■ DIRECTIONS FOR THIS TASK ■
Which lines in the records below hold the word "computer"? Copy each of them.

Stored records
########################################

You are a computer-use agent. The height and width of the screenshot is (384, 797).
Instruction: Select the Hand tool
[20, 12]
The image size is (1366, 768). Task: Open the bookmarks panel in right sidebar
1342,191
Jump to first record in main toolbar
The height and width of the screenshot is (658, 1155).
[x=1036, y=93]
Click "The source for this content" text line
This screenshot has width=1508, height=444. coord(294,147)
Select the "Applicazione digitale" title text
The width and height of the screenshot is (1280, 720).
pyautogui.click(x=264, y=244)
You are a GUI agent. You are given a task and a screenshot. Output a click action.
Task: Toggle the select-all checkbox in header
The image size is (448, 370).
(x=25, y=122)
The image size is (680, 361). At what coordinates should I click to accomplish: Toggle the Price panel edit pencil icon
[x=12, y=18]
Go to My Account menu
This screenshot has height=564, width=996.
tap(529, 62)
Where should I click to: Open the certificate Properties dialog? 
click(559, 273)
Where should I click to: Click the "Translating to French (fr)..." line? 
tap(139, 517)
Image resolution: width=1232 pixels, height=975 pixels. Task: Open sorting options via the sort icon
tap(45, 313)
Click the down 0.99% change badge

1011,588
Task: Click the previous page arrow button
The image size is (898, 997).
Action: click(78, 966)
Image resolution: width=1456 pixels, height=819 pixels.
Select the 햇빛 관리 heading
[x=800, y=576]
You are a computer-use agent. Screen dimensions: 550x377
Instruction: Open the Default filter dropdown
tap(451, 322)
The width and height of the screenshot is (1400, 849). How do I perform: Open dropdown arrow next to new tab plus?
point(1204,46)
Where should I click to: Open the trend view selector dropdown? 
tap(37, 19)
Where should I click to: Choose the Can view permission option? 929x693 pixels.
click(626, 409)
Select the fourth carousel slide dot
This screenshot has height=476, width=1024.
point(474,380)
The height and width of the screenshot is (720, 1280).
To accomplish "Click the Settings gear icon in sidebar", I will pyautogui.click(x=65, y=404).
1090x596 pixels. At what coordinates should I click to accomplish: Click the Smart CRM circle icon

########################################

■ SOLUTION FOR THIS TASK ■
You are a computer-use agent. The height and width of the screenshot is (384, 797).
You are a computer-use agent. Screen dimensions: 550x377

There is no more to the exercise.